**EXERCISE BRIEF**: The records underneath are to be printed in full and exactly, with no pictures carried over.
-----
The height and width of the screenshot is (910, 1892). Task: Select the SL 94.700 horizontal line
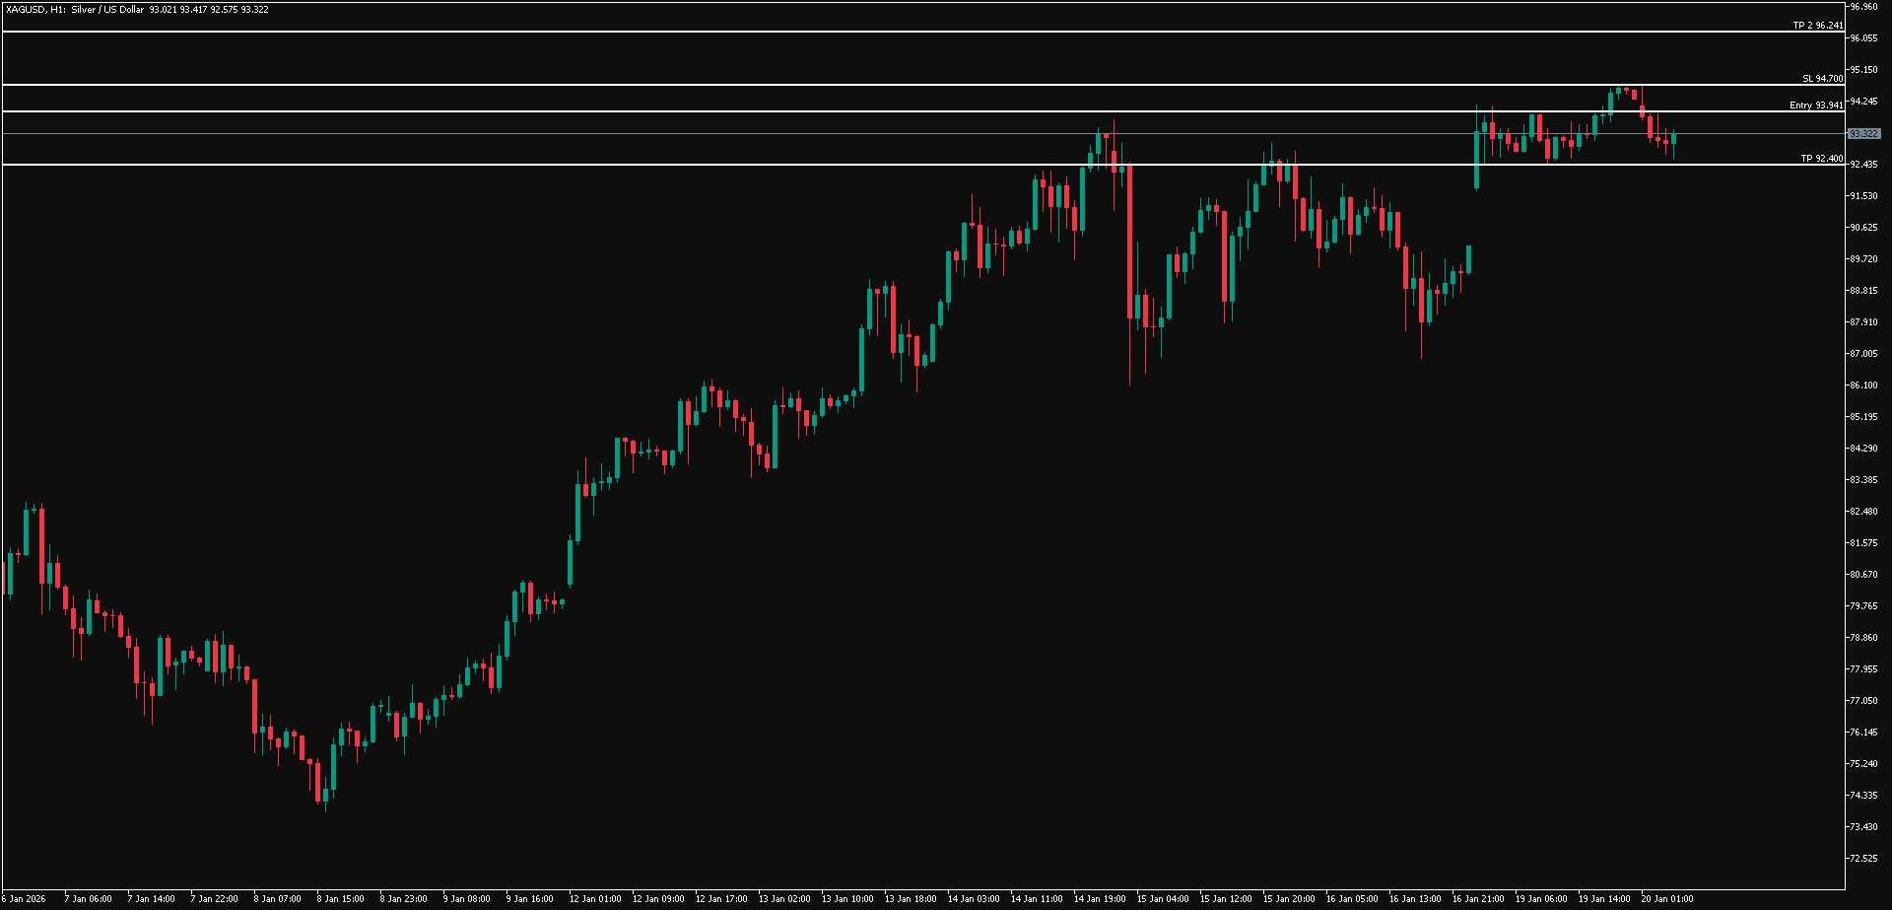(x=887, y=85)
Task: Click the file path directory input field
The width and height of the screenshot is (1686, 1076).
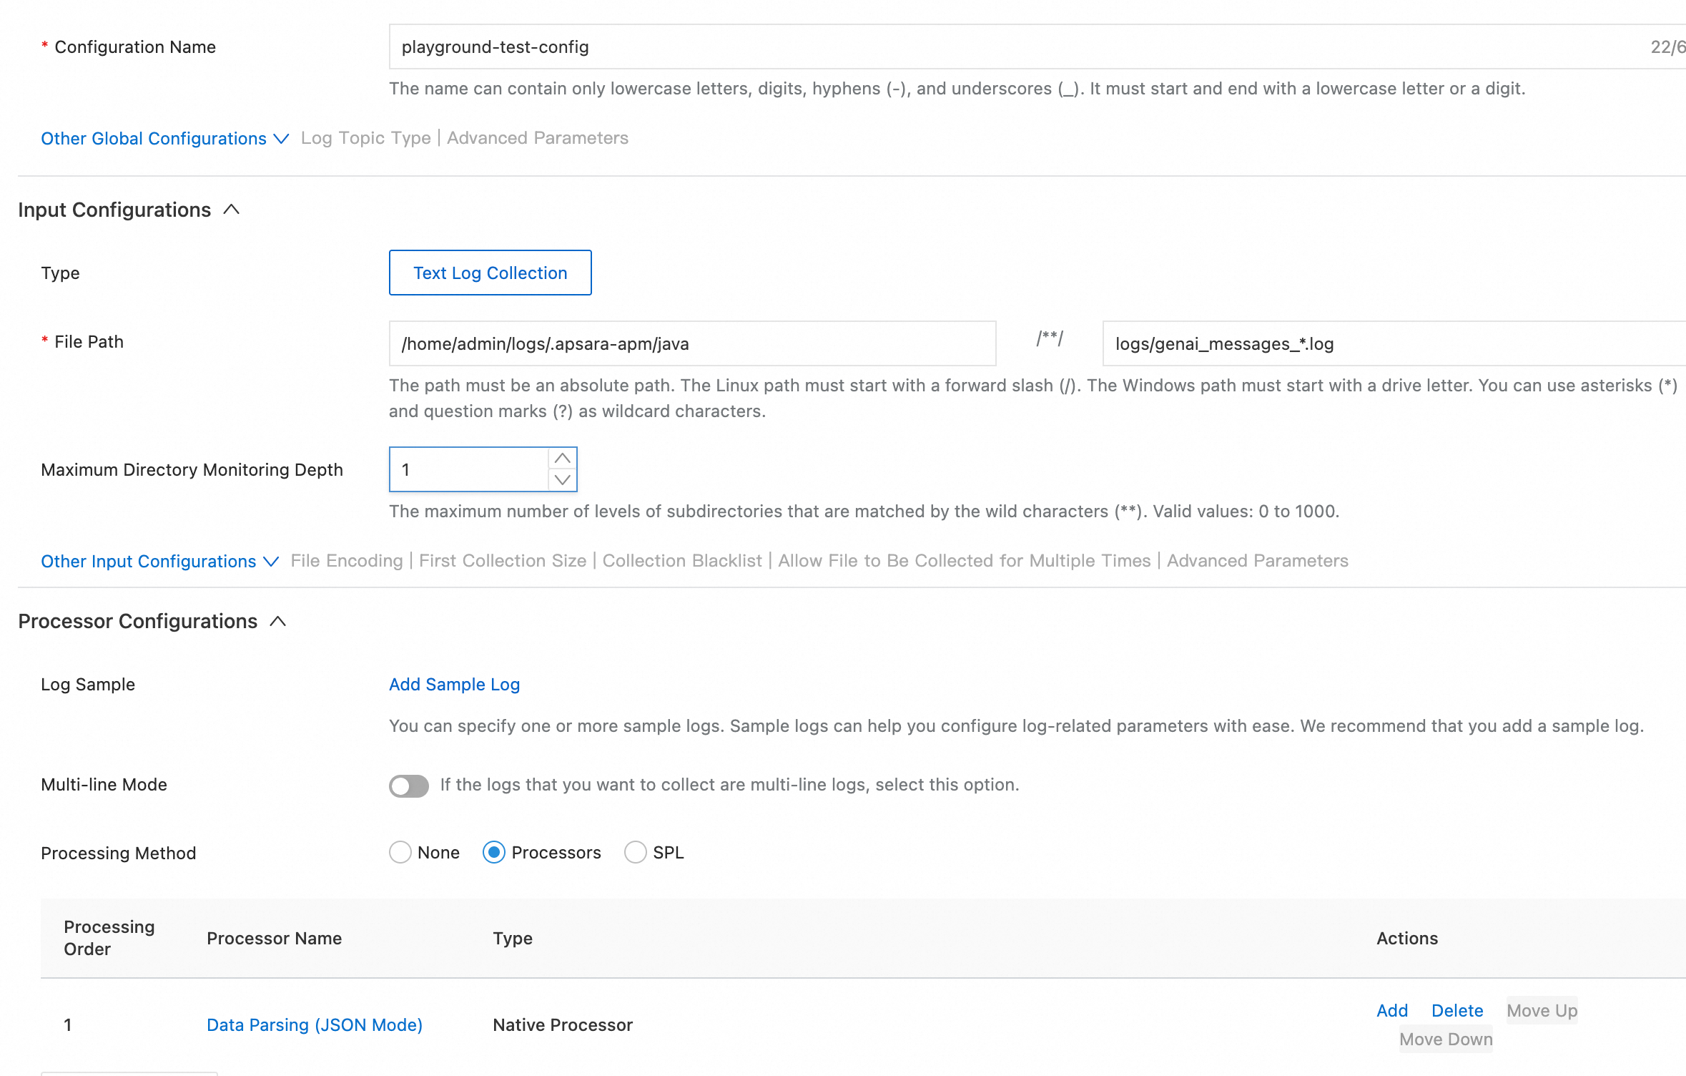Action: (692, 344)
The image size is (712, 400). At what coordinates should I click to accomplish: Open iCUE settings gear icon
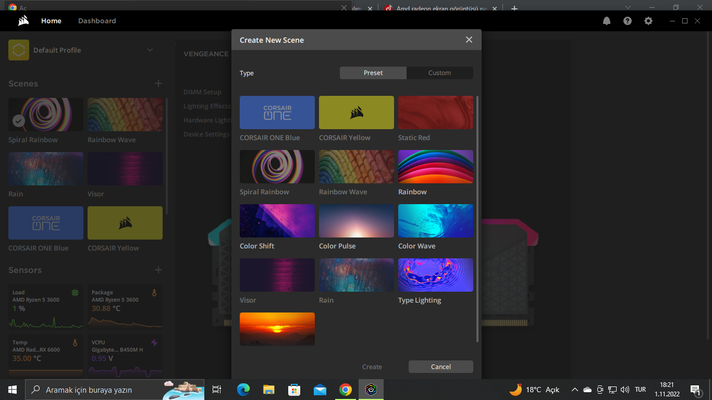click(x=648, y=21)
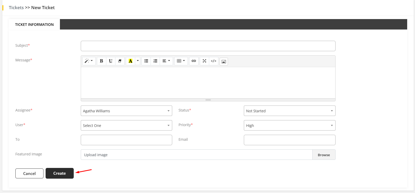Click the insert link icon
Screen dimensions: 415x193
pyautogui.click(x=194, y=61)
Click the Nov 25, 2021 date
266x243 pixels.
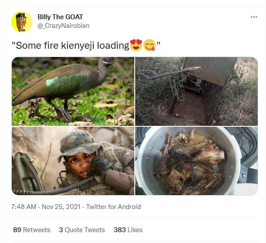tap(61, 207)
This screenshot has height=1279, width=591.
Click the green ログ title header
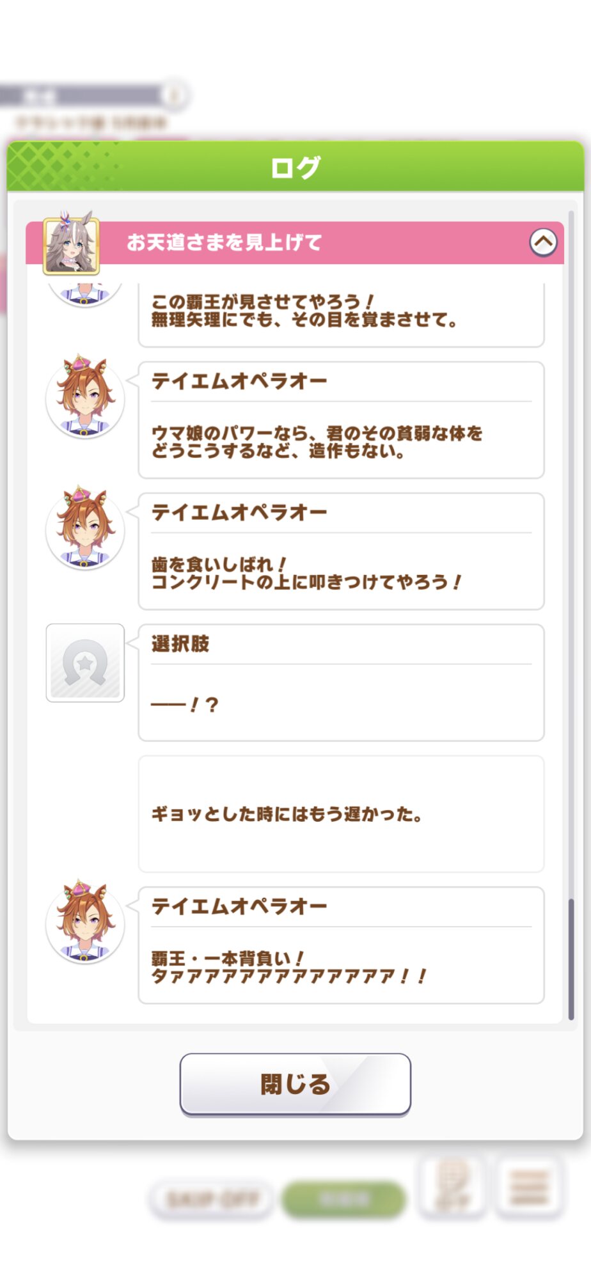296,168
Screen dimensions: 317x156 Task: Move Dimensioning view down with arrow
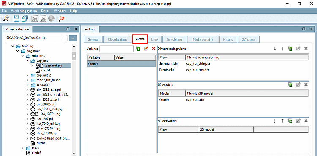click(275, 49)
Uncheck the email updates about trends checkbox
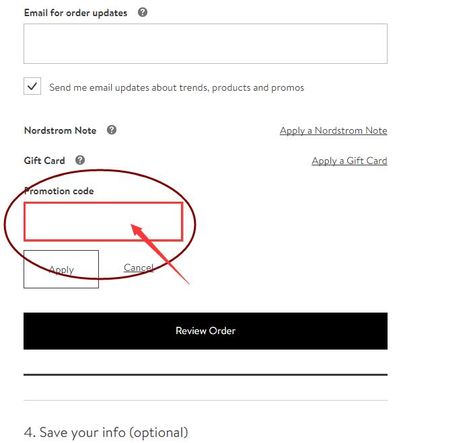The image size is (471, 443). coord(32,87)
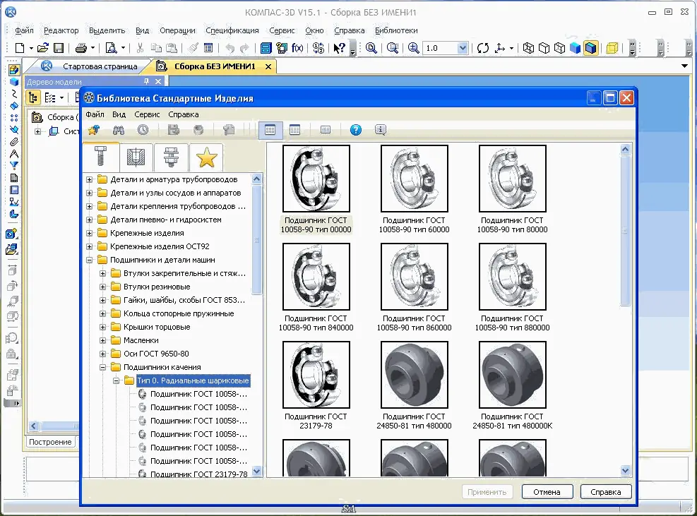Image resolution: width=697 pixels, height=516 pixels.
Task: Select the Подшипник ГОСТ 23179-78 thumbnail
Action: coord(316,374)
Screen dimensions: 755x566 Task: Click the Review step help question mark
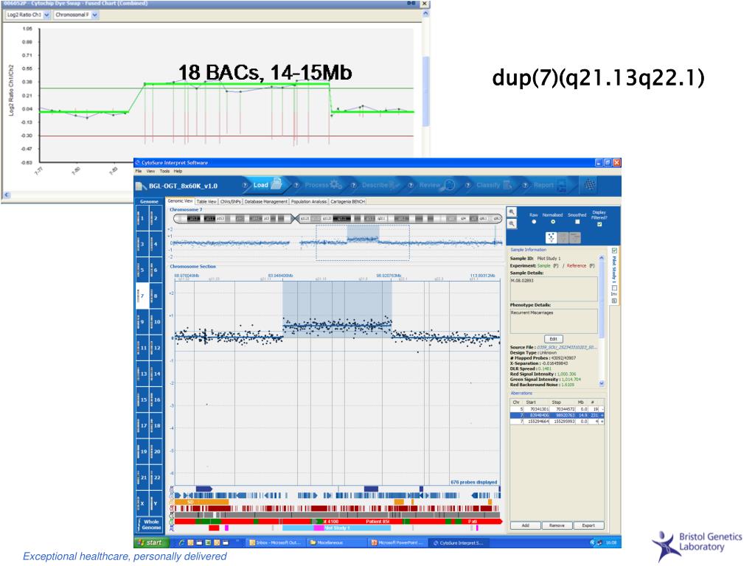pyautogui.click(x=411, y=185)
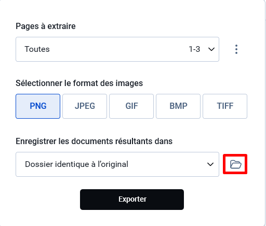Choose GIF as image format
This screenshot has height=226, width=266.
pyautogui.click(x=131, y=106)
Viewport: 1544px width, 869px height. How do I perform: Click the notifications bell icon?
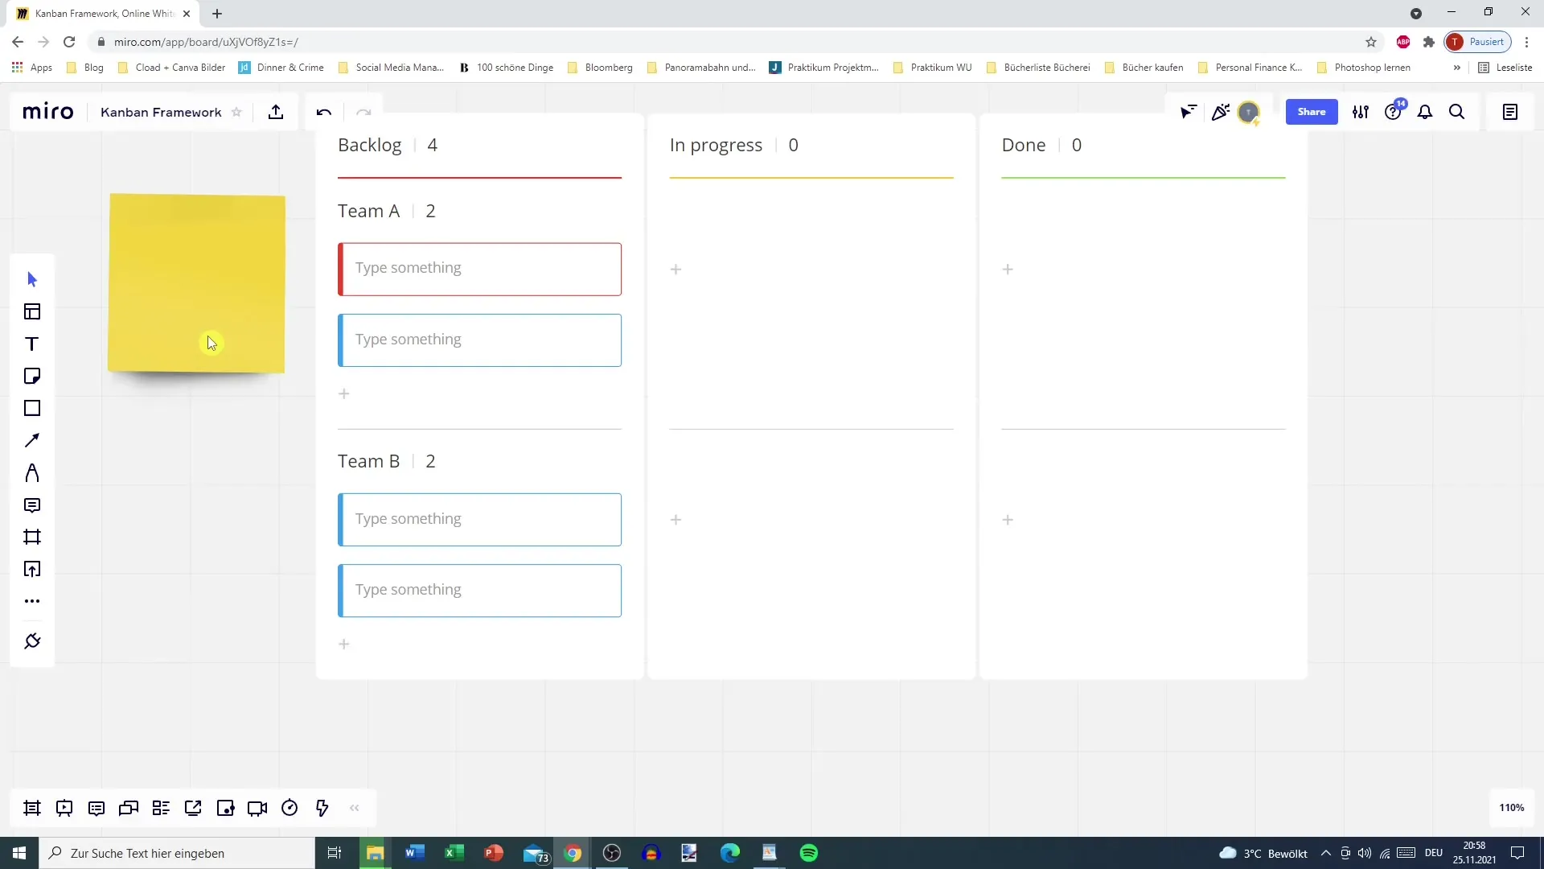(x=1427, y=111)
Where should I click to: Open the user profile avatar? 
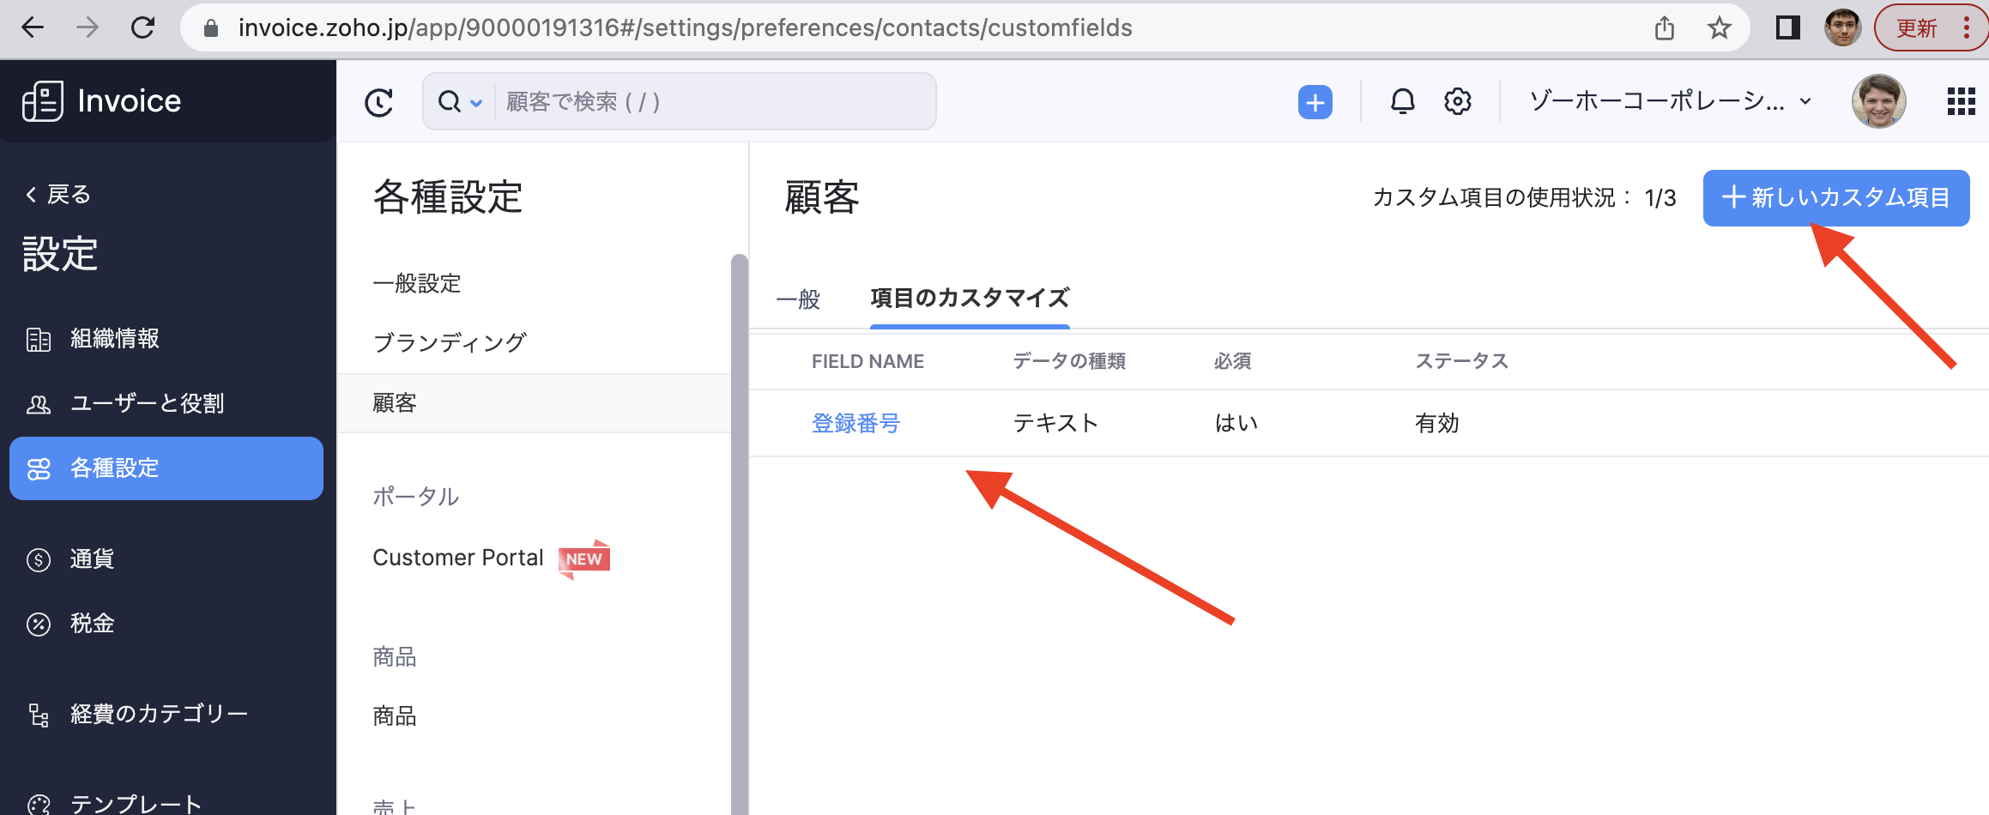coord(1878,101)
-----
**WRITTEN ANSWER**:
The height and width of the screenshot is (910, 1892). Task: Select the SL 94.700 horizontal line
(x=887, y=85)
Task: Click the file path directory input field
The width and height of the screenshot is (1686, 1076).
Action: (692, 344)
The image size is (712, 400). At what coordinates should I click to accomplish: Open iCUE settings gear icon
click(x=648, y=21)
Click the insert link icon
Screen dimensions: 415x193
pyautogui.click(x=194, y=61)
Click the Nov 25, 2021 date
266x243 pixels.
tap(61, 207)
This screenshot has height=1279, width=591.
Click the green ログ title header
296,168
Screen dimensions: 317x156 Task: Move Dimensioning view down with arrow
click(275, 49)
Uncheck the email updates about trends checkbox
The image size is (471, 443). coord(32,87)
Image resolution: width=697 pixels, height=516 pixels.
Task: Select the Подшипник ГОСТ 23179-78 thumbnail
Action: coord(316,374)
Screen dimensions: 755x566 Task: Click the Review step help question mark
pyautogui.click(x=411, y=185)
Choose GIF as image format
This screenshot has height=226, width=266.
pyautogui.click(x=131, y=106)
Viewport: 1544px width, 869px height. How do I perform: Click the notifications bell icon?
(x=1427, y=111)
Where should I click to: Open the user profile avatar? 
coord(1878,101)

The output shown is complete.